ACP rapporte dans son bulletin de ce mardi que Joseph Kabila s’est enquis de la mission en RDC du « Groupe de haut niveau sur les flux financiers en provenance de l’Afrique ».
C’était au cours d’un entretien, lundi, à Kinshasa, avec l’ancien Chef de l’Etat sud-africain, Thabo Mbeki, qui est à la tête de ce panel.
Cette organisation, précise-t-on, est chargée d’étudier les problèmes liés aux flux illicites des capitaux africains vers d’autres continents.

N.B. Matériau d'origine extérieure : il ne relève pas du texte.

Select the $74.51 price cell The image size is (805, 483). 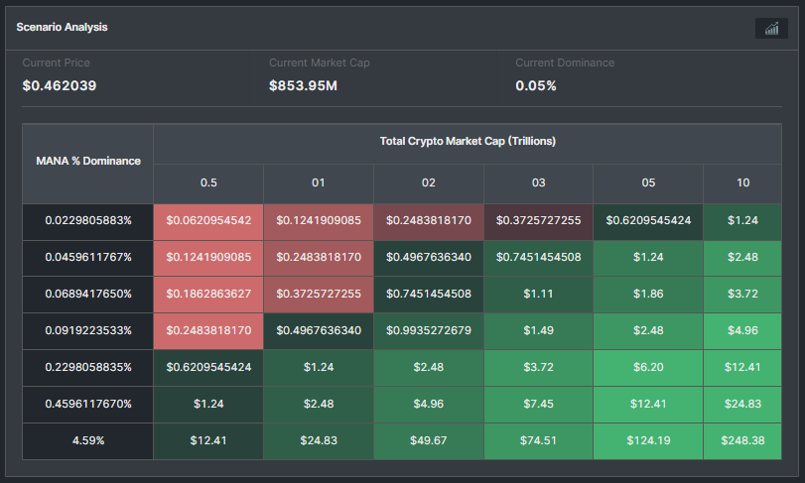(538, 440)
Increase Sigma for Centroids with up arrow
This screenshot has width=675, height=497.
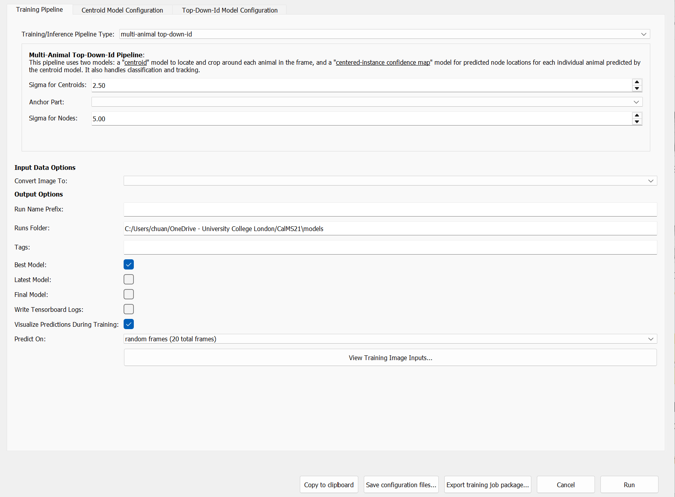[637, 82]
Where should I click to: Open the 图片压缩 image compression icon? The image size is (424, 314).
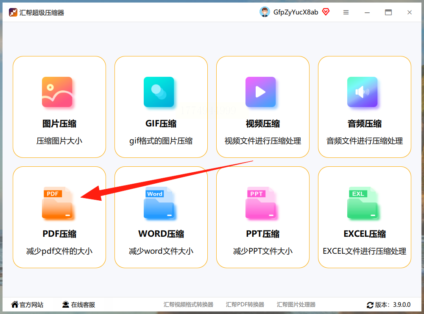(x=57, y=92)
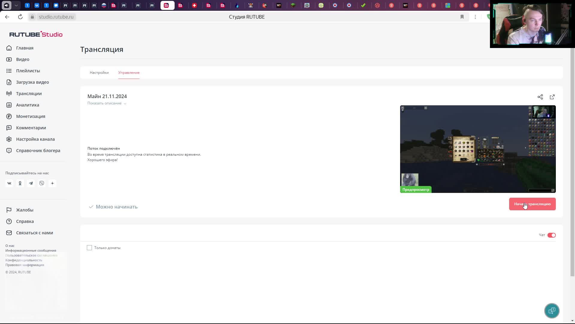Reload the page with the refresh icon
This screenshot has width=575, height=324.
20,17
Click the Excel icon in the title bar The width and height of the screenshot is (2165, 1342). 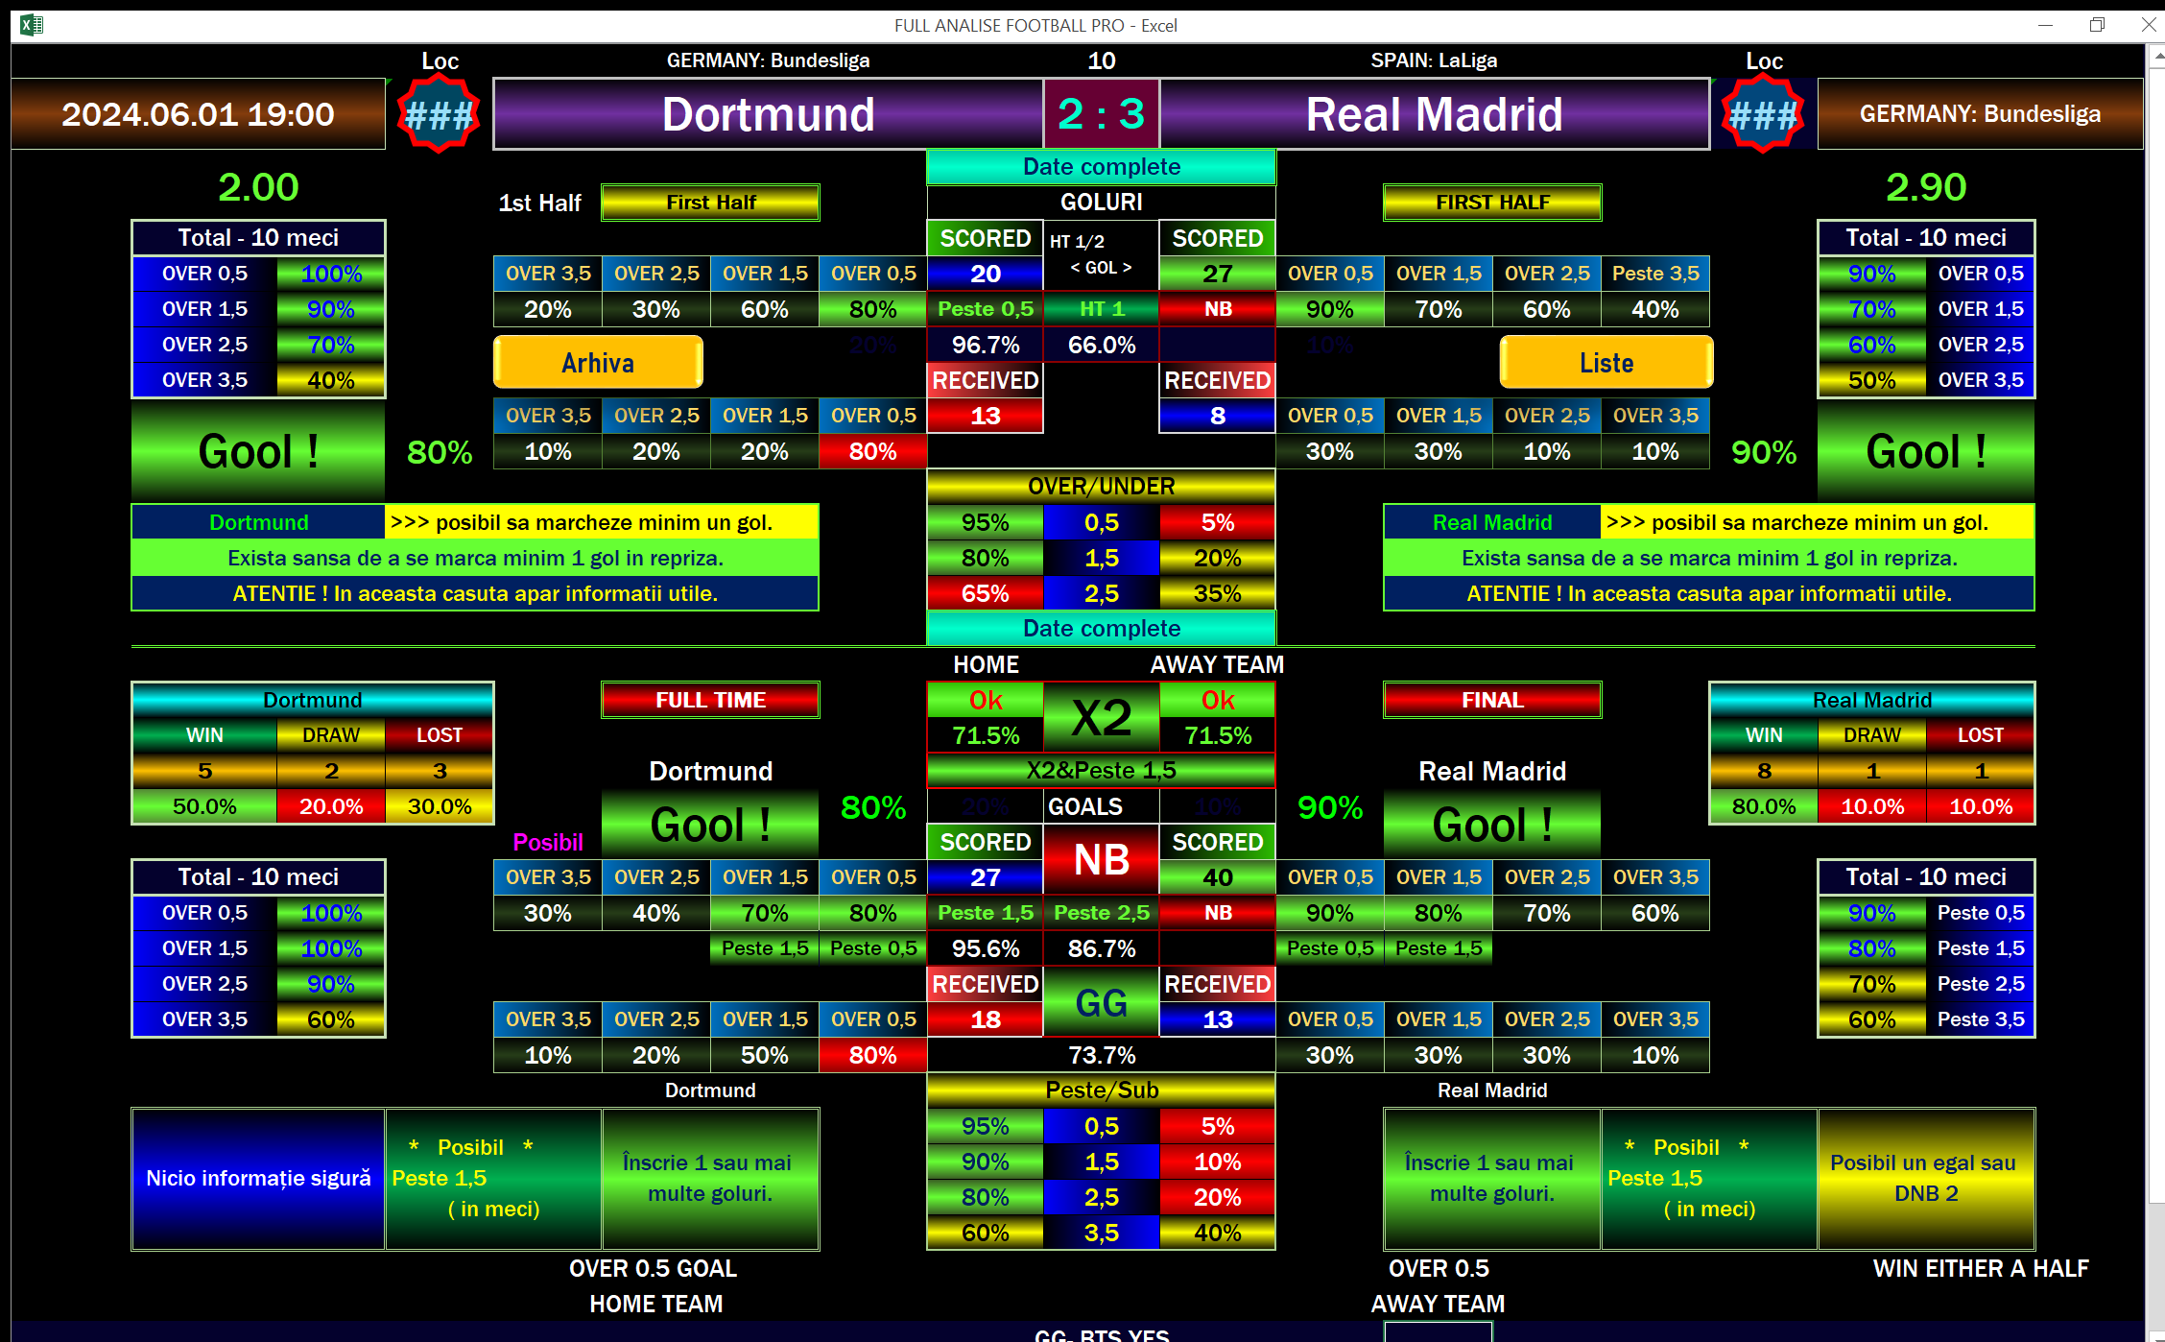click(x=31, y=25)
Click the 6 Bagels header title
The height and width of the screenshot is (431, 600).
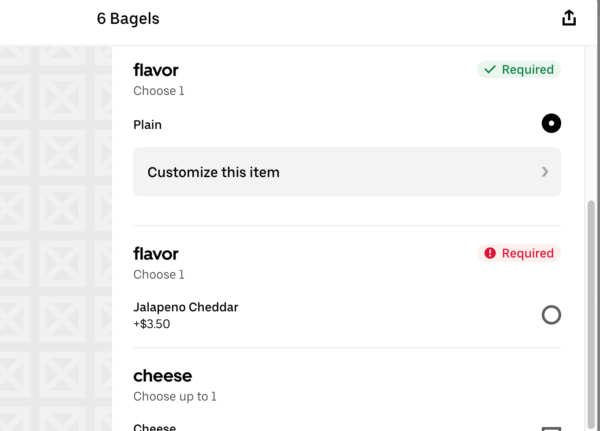128,19
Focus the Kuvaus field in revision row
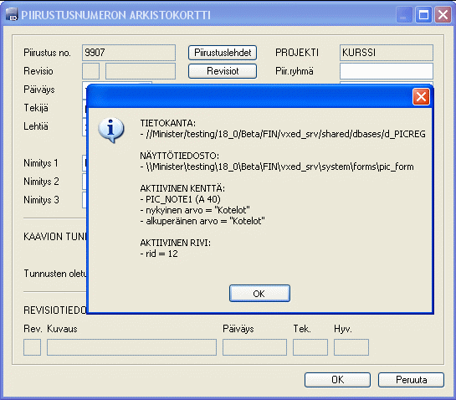Screen dimensions: 456x400 coord(131,347)
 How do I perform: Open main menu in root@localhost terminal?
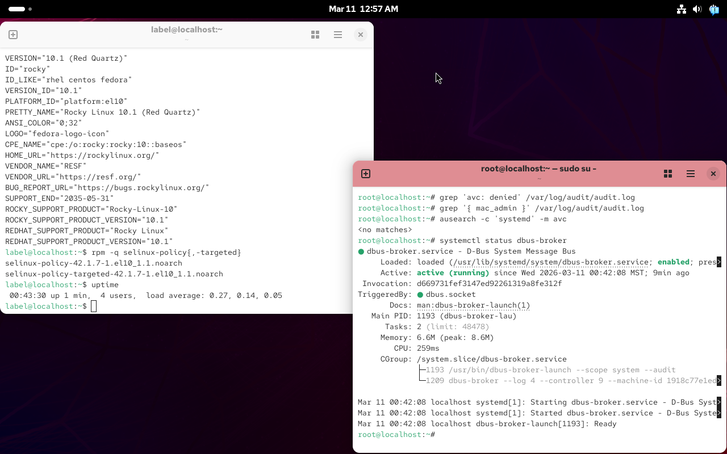(691, 174)
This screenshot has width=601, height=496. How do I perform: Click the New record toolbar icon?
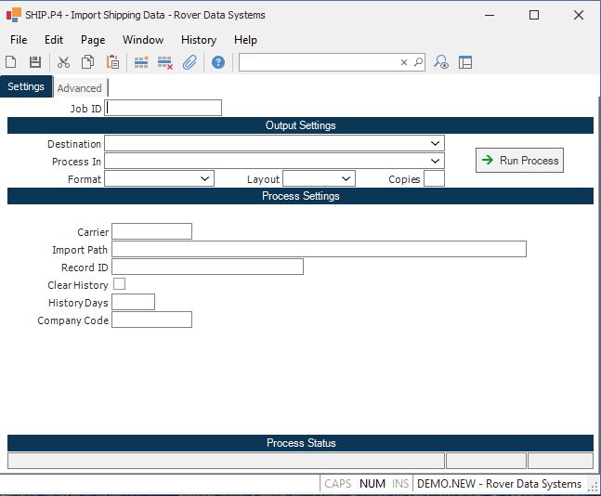point(11,62)
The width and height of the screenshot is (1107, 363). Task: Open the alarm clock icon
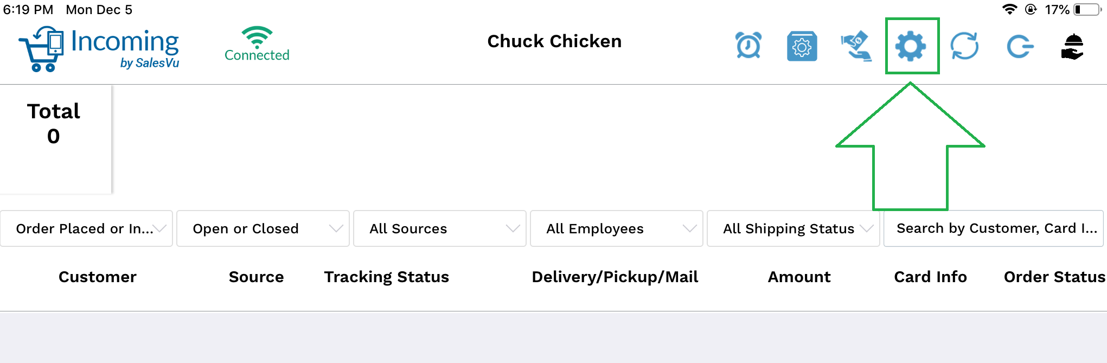point(748,46)
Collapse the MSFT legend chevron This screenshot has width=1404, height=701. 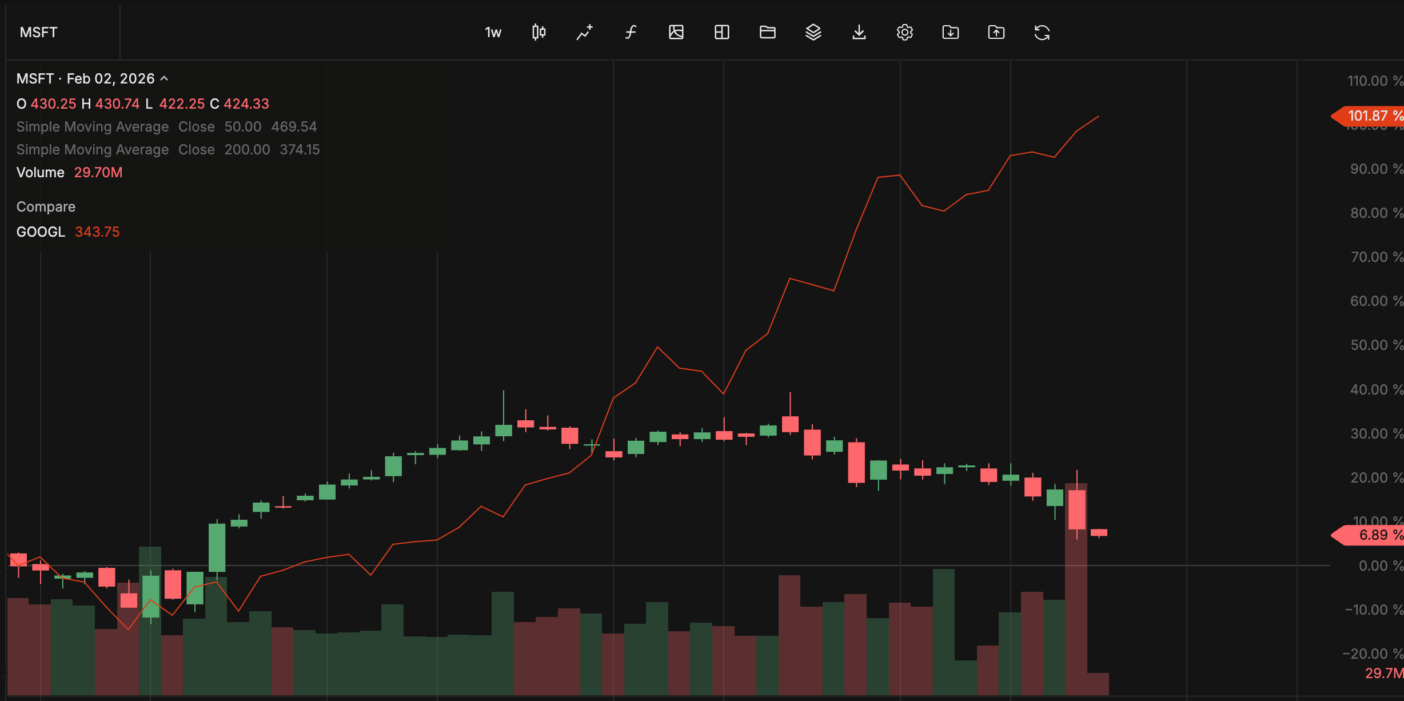point(165,78)
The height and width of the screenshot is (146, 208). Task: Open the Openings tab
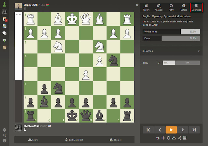[x=196, y=7]
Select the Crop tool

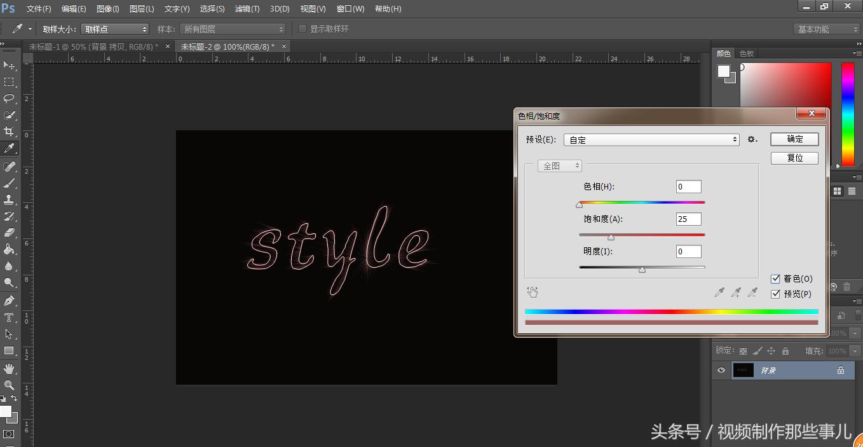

La RDC, d’après Forum des As, est un pays doté d’immenses ressources naturelles qui constituent un atout indéniable pour assurer son développement socio-économique. A condition que ces ressources soient gérées rationnellement de manière à satisfaire les besoins actuels de la population sans compromettre ceux de générations futures. Malgré ces différentes richesses, beaucoup reste à faire dans le domaine de la politique de gestion de l’environnement. Car, à présent, un certain nombre des faiblesses dans le développement durable, dues en partie à une gestion inadéquate du patrimoine écologique et biologique. Le présent rapport de la stratégie nationale de développement durable (SNDD) en cours de validation vise à faire un état des lieux de la situation en RDC dans différents domaines qui touchent au développement, afin de jeter des bases pour l’élaboration de stratégie nationale

L’ancien président sud-africain Thabo Mbeki doit arriver ce lundi 26 août à Kinshasa à la tête d’une délégation du Groupe de Personnalités de haut niveau contre les Flux financiers illicites (FFI) en provenance de l’Afrique (GPHN). La délégation doit discuter avec les autorités congolaises de l’ampleur et la complexité des flux financiers illicites en provenance de la RDC. Un tête-à-tête est prévu entre l’ex-Président Mbeki et Joseph Kabila, suivi d’une table ronde avec certains membres du gouvernement et des experts, annonce Radio Okapi.

Le Potentiel estime, concernant les affirmations du Département d’Etat américain qui a indiqué qu’il dispose des « preuves d’une intensification des tensions ethniques à Goma », que Washington dédouane Kigali.
Que Washington ramène la crise de l’Est de la RDC, avec le regain des tensions autour de Goma, sur une base ethnique alors que rien de tel ne l’atteste sur le terrain, il y a bien anguille sous roche, souligne ce journal.
Pour lui, désormais, tout est clair comme l’eau de la roche. Les Etats-Unis analysent le conflit de l’Est suivant un prisme qui disculpe le régime de Kigali. Ils viennent de prouver, sans sourciller et noir sur blanc, que le Rwanda passe pour la « prunelle » de leurs yeux, méritant tous les soutiens et jouissant de leur protection tous azimuts.

L’Avenir titre à la Une « La Monusco se dédouane », en soulignant en sous-titre que Kinshasa est face à ses responsabilités.
Pour ce quotidien, l’attitude qu’affiche la Monusco dans la guerre de l’Est de la RDC prouve à suffisance que ce n’est pas de ce côté-là que l’on devra attendre la sortie de l’auberge.
Kinshasa devra tirer toutes les leçons qui s’imposent, en actionnant la machine du front avec les vaillantes FARDC et celle des Concertations nationales tant la rentrée parlementaire interviendra dans 21 jours.

Le Phare se demande « Et si les Congolais se trompaient de cible… ».
Ce quotidien, qui fait état de l’hostilité de la population du Nord-Kivu contre la Monusco, soutient qu’il règne dans les esprits de beaucoup une confusion des rôles, tant et si bien que l’on en arrive à exiger de la Monusco et de la Brigade d’intervention de remplir des obligations qui dépassent le cadre de leur mission de protection des populations civiles et de lutte, ordonnée et coordonnée, contre les forces négatives.
Aussi faut-il déplorer des actes de nature à distraire voire démoraliser les troupes onusiennes et à les détourner de la vraie cible.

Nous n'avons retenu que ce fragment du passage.